This week, SHIELD's all about high-tech implants, possible ESPers and big game hints. So let's jump right in.
First a quick spoiler-light recap: An old protégé of Coulson's is causing a commotion, so the team heads in without back-up or even telling anyone what's going on because Coulson knows best. He usually does. Also, this episode sneaks in some big hints that may require some internet snooping to figure out.
And away-ay-ay-ay we go!
The red-faced weirdos spotted in the trailer last week were a fake-out as they aren't Red Skull-inspired terrorists or anything remotely scary, just 55 off-duty military men dressed for kabuki theater while transporting expensive diamonds. You (or Skye) might ask, why the kabuki theater? This is not adequately explained.

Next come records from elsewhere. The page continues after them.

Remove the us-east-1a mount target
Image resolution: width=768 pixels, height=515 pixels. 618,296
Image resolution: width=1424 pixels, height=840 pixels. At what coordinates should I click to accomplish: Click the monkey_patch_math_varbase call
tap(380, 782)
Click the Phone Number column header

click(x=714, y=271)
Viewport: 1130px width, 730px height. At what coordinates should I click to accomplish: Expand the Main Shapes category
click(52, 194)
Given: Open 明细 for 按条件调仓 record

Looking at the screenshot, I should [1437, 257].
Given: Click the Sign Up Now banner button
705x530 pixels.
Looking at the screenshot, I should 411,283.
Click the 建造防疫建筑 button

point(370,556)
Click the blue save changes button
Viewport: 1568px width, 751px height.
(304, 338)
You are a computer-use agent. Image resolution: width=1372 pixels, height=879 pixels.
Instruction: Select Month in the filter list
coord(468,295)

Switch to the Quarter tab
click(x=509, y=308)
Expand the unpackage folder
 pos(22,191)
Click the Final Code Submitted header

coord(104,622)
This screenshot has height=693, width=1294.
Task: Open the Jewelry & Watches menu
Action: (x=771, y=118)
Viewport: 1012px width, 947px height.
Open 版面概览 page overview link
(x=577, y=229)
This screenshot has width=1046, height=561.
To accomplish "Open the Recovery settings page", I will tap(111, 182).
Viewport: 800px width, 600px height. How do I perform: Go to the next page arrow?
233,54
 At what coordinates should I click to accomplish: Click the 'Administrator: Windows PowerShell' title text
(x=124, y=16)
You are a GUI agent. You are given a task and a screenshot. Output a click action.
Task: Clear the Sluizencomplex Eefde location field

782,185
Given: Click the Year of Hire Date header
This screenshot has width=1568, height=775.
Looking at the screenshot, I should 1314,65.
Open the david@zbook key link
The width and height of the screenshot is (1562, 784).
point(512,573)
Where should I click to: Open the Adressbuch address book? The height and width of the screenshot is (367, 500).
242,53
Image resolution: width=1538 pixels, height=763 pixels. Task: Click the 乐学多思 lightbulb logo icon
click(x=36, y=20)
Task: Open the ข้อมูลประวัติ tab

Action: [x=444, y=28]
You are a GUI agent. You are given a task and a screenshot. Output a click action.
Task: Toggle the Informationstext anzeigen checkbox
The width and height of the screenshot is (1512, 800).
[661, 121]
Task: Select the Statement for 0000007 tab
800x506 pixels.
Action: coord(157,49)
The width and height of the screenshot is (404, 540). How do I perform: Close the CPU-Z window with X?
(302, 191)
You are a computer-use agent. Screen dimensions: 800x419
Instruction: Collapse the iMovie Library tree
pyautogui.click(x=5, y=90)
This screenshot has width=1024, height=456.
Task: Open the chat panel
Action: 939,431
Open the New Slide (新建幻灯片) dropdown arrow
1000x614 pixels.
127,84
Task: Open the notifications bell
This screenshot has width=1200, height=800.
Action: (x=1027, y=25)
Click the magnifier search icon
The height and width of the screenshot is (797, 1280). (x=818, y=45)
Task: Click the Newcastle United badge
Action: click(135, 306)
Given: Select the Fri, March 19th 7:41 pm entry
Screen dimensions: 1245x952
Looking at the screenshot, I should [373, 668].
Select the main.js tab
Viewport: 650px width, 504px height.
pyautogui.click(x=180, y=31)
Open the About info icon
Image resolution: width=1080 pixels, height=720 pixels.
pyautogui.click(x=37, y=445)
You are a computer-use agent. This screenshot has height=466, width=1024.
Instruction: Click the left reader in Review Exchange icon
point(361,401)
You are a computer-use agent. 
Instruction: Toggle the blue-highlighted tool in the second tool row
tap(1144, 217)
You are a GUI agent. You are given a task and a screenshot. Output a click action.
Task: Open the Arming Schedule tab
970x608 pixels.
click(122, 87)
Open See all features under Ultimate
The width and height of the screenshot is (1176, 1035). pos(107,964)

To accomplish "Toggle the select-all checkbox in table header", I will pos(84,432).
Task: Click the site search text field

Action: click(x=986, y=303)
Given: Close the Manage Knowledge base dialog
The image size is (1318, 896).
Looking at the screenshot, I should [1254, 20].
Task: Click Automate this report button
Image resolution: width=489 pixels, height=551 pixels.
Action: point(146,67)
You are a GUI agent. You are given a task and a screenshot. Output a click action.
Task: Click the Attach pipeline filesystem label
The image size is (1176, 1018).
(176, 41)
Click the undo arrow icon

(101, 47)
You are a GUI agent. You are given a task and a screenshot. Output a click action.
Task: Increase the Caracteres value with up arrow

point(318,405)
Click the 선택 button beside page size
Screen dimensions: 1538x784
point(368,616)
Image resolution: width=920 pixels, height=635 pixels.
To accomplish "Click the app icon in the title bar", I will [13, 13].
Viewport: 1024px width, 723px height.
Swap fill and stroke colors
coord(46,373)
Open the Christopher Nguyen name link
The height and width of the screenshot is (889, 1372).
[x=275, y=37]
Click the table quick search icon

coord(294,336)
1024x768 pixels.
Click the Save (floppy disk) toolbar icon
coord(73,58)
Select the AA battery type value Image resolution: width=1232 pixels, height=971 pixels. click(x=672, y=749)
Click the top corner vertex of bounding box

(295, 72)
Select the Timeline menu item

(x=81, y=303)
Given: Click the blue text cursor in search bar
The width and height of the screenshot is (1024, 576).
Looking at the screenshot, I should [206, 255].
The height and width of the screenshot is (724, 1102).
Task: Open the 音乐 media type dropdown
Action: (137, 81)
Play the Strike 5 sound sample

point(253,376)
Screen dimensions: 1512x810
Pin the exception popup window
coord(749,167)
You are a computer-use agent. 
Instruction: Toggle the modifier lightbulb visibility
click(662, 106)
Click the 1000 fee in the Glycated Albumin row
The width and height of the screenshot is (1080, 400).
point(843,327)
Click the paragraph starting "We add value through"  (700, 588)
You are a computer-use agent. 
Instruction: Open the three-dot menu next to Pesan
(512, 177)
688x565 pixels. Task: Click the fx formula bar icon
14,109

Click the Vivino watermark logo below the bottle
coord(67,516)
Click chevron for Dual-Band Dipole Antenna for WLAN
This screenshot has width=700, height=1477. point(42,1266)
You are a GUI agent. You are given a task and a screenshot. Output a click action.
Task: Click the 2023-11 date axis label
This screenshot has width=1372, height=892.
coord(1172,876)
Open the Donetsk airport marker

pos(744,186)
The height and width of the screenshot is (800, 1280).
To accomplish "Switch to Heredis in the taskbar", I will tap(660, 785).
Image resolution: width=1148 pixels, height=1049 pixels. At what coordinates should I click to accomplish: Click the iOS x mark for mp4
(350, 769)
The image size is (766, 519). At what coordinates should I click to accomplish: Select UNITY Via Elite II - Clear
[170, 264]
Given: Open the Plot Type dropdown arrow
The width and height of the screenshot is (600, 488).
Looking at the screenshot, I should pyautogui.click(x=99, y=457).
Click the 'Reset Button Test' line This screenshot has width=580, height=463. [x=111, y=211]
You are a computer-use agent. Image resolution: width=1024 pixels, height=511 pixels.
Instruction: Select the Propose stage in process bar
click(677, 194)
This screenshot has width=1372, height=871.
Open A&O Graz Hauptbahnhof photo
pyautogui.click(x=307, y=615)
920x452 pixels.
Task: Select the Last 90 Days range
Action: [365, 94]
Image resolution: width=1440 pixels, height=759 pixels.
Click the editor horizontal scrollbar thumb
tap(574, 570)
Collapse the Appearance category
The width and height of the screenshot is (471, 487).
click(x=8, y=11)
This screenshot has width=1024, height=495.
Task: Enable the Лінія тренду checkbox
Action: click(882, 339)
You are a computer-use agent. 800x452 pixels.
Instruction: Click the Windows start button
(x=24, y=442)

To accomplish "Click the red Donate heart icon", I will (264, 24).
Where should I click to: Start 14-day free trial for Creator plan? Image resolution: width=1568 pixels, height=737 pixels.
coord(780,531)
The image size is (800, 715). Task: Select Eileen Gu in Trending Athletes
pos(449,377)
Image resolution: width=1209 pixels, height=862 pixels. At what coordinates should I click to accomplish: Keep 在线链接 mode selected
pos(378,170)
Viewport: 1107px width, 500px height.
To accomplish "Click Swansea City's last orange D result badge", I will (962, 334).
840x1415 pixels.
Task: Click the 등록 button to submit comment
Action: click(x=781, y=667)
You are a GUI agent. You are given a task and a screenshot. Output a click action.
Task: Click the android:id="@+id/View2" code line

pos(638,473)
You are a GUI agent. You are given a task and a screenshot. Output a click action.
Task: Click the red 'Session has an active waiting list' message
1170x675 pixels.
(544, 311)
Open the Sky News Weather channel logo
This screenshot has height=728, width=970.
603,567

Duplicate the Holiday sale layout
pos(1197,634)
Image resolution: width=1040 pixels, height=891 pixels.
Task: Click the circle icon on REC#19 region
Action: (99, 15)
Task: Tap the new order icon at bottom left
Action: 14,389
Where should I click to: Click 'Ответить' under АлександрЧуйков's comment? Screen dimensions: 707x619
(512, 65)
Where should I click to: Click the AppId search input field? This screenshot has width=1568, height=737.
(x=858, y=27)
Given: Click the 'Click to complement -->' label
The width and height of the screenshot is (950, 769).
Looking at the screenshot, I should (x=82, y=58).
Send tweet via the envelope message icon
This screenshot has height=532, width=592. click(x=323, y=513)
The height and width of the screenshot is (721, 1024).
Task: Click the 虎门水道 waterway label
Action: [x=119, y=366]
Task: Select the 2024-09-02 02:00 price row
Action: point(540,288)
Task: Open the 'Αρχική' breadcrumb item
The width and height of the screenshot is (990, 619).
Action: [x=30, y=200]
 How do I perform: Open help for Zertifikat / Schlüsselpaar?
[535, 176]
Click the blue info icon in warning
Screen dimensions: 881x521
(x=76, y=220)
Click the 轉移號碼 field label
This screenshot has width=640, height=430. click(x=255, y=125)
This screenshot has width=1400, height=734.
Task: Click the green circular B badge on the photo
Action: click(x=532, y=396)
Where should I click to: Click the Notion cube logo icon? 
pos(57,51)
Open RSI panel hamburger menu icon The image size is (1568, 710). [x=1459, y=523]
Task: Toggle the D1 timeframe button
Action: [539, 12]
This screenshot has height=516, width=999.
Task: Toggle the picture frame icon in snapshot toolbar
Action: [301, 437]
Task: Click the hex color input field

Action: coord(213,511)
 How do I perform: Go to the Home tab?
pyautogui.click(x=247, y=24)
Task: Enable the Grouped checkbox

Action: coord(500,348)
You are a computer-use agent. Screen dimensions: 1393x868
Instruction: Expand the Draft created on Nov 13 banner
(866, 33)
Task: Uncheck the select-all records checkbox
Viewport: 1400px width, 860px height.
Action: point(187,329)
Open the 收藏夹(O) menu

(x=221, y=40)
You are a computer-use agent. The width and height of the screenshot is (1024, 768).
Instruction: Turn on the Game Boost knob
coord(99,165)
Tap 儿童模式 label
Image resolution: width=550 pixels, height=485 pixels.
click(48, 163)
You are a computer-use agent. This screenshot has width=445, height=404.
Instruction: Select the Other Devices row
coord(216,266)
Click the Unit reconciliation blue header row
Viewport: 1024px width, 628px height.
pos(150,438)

Fitz-Simmons invents the Night-Night Pistol (although Ward refuses to call it that), a non-lethal semi-auto handgun. There's a lot of precedent for this, as fictional heroes and spies like using non-lethal weapons all the time, but the most famous example is probably from Marvel's Distinguished Competition. DC's original Sandman had a handy gun that could knock criminals out temporarily. Marvel also had Golden Age heroes with special guns, most notably the pulp fiction version of the Angel and the Phantom Bullet, but both Angel's Belshazzar gun and Phantom Bullet's ice gun were decidedly lethal.
Skye speculates that rogue ex-SHIELD agent Akela Amador might be an ESPer, but May is quick to point out that there is no evidence extra-sensory perception actually exists. This is in stark contrast to the SHIELD comic books, where SHIELD actually employs full-time ESP agents. Going back to the Golden Age of comics again for a second, one of Marvel's first super-agents was Master Mind Excello, who used ESP to track down international criminals back in the 1940s, but was put in a sleep chamber for decades and is active again in the modern day. This is neither here nor there, but the scene where Captain America woke up in the present at the end of The First Avenger was lifted almost shot for shot from the comic in which Excello woke up in the present: The Twelve #1 (2007).
Amador herself, born June 14, 1983, according to her SHIELD card, has been rogue since 2009, apparently captured during a raid on Vanchat's Gulags. No idea who Vanchat is, but the "gulag" comment brings to mind Soviet-era villains, of which Marvel has no shortage. One of the most fun (and often forgotten) Ivan Krushki, a political Exile aligned with the Red Skull.
Visiting Zloda, Belarus, Fitz-Simmons discus Zhores Alferov, inventor of the heterotransistor. I'll be damned if I know what that is, but I can offer this odd little tidbit: Back when Iron Man first appeared, his suit wasn't powered by Arc technology (this wasn't established until the first movie), but instead by "transistors." How transistors could power all of his amazing technology was never fully mapped out. It was a simpler time.
Returning to Amador for a moment, we need to address her interesting eyes. She can use backscatter technology to get an X-Ray-like effect, allowing her to have seeming extra-sensory perception. Although she might not be psychic, she does have a lot in common with Psylocke of the X-Men. A lot of people may not realize this, but before she became a Japanese woman in a swimsuit using bladed weapons, Psylocke was a somewhat more demure British woman. Her original body was modified by interdimensional entertainment mogul Mojo. He gave Psylocke artificial eyes through which the denizens of the Mojoverse could watch the X-Men's exploits. When she swapped bodies, Psylocke's eyes went to Japanese ninja Revanche (now in the body of a British woman), who eventually plucked them, preferring blindness to that level of exposure.
As with previous episodes, we get a hint not only that something major happened to Coulson since the Avengers, but that he values "really old stuff." Honestly, I wish I could get a better look at that stuff because I bet there are some interesting Easter eggs in there.
Speaking of Easter eggs, check out that chalkboard:
That's Skrullese (or is it Skrullian? Skrullish?). Skrulls, by the way, are the classic shape-shifting alien invaders of Marvel comics, but the Chitauri, seen most prominently in the Avengers movie, are very much their Ultimate comic universe counterparts. Recently, the Chitauri have been spotted in the regular Reality-616 universe as well (see a previous Secrets of SHIELD for the numerology there), but either way the language is the same.
I couldn't make hide nor hair of it, but if there are any armchair cryptographers out there, give it a shot. Here's a fan-speculated font for the Skrull alphabet, so have at that cryptic image from the chalkboard!
Chris Eliopoulos was added to the usual set of "special thanks" this episode, and with good reason, the creator of the excellent Desperate Times and the goofball adventures of Franklin Richards, Son of a Genius, has also been a long-time comic book letterer. Aside from being the stalwart letterer of the first hundred-or-so issues of Savage Dragon, I'll bet he created the Skrull written language!
Now a question for the audience (if such a thing does exist): Should these "Secrets of SHIELD" recaps continue, or am I just spitting into the wind here?